# THE TASK:
Please filter the data below down to the lines holding the string "April".
Top of EXERCISE DATA
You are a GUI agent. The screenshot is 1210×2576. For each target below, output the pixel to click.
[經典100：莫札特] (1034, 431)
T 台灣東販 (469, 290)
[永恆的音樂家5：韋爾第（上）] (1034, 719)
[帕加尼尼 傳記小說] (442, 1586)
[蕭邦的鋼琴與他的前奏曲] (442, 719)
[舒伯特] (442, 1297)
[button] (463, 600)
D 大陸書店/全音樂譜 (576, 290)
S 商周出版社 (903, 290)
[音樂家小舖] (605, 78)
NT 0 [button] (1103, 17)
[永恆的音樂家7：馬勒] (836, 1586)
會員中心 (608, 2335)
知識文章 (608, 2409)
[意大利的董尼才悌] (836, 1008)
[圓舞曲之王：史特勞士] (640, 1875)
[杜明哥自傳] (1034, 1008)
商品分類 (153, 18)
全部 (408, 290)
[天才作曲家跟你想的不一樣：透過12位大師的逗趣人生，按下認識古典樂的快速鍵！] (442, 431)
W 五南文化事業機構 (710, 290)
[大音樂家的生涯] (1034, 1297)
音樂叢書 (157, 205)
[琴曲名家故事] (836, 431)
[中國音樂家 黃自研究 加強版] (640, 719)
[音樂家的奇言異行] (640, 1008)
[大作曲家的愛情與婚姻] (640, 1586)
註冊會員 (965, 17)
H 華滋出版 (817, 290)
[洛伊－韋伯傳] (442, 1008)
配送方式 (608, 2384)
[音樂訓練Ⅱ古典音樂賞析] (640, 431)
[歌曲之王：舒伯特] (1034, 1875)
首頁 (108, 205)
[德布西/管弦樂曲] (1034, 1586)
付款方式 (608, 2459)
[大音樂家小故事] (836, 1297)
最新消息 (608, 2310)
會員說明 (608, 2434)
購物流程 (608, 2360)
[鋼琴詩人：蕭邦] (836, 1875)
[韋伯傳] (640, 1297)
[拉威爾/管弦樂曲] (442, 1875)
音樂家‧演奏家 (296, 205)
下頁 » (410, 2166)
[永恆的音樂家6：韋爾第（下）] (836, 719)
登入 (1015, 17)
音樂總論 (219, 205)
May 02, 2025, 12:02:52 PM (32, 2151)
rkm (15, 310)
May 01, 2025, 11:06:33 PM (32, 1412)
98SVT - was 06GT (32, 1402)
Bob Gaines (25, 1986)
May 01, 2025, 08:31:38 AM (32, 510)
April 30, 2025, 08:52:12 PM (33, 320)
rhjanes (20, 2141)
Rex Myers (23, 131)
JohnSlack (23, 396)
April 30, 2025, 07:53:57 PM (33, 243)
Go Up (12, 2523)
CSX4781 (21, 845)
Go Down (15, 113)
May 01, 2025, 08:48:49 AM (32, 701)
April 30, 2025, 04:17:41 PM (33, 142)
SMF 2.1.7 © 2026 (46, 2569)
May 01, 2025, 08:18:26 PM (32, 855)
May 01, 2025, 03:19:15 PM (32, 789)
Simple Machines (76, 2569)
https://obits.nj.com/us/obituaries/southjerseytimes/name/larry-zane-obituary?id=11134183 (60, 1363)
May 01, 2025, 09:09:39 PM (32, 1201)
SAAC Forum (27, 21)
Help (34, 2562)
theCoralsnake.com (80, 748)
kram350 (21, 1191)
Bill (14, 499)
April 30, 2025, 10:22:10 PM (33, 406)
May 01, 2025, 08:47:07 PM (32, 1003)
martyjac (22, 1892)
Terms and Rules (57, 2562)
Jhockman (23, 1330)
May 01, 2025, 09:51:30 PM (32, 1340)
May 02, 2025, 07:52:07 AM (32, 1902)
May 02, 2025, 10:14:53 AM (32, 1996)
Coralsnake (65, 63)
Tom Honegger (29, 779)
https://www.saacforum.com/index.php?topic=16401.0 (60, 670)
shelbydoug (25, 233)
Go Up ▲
Bottom of EXERCISE DATA
# EXERCISE RESULT:
April 30, 2025, 08:52:12 PM (33, 320)
April 30, 2025, 07:53:57 PM (33, 243)
April 30, 2025, 04:17:41 PM (33, 142)
April 30, 2025, 10:22:10 PM (33, 406)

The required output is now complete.